As the US Navy celebrated a breakthrough achievement on Tuesday after successfully launching a jet-propelled drone from the deck of the USS George HW Bush, those concerned about the increasing proliferation of US drones and the deadly programs fueled by the remotely piloted aircraft expressed ominous dread.
It was the first time the US military has been able to launch one of its drones from an aircraft carrier and also a test flight for one of the new Navy's powerful, long-range and stealth version of a drone, the X-47B, which was developed by Northrop Grumman at a price of $1.4 billion.

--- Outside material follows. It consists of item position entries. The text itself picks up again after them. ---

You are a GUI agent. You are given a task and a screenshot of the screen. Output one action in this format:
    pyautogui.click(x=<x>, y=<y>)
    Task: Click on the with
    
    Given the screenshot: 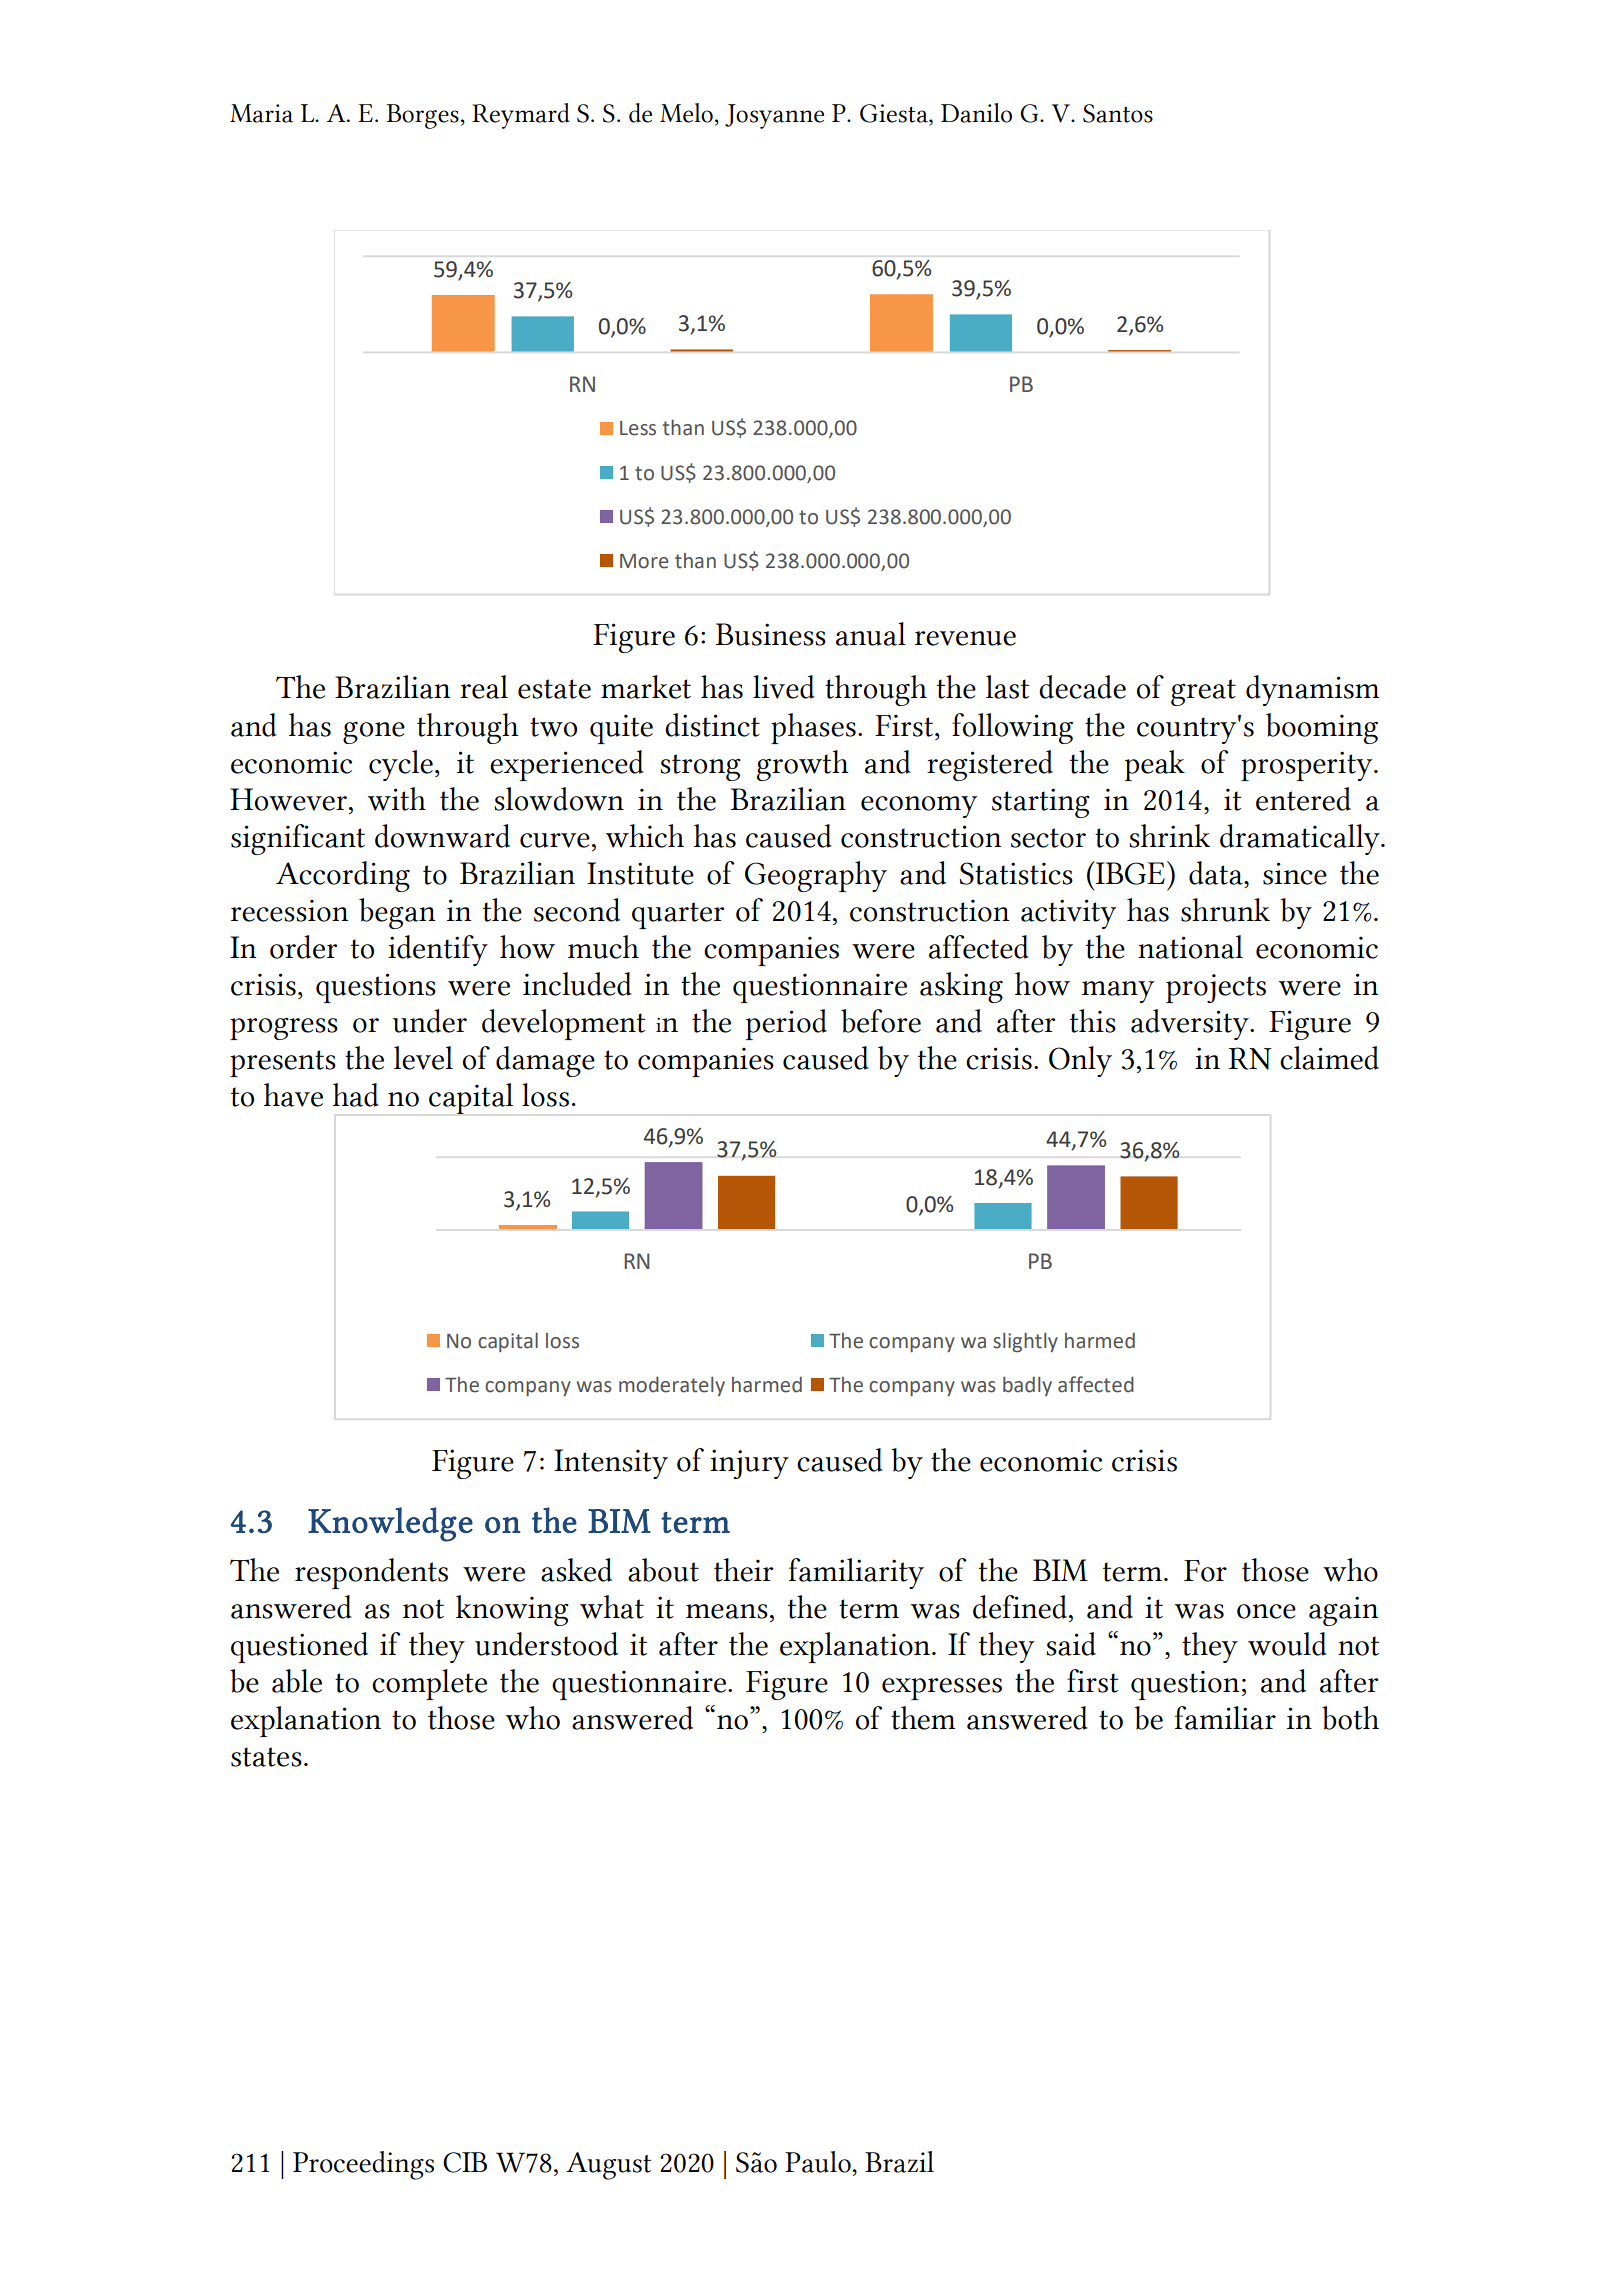 What is the action you would take?
    pyautogui.click(x=397, y=799)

"As our access to overseas ports, forward operating locations and airspace is diminished around the world, the value of the aircraft carrier and the air wing becomes more and more important," said Rear Adm. Ted Branch, commander of Naval Air Forces Atlantic. "So today is history."
And Mark Gunzinger, a defense analyst at the Center for Strategic and Budgetary Assessments, told Reuters the launch of the long-range, stealth aircraft was "a great story." He said, "It's a milestone and a step forward for unmanned, carrier-based aviation. But I think the real story is what's next. How do we operationalize this capability?"
But those increasingly worried about the current harm being done by US drones and the future implications of the X-47B, expressed different thoughts. As the New York Daily News points out, "Critics of drone programs have argued that the X-47B launch marks a worrying landmark of developing fully autonomous machines."
As Steve Goose, director of the arms division at Human Rights Watch, told the Washington Post: "We’re saying you must have meaningful human control over key battlefield decisions of who lives and who dies. That should not be left up to the weapons system itself.”
Earlier this year, Human Rights Watch and other campaigners launched a global campaign designed to raise the serious problems created by remotely-controlled and semi-autonomous "killer robots." Though a whole host of technologies fill that category the rise of the US drone has become the symbol of their concern.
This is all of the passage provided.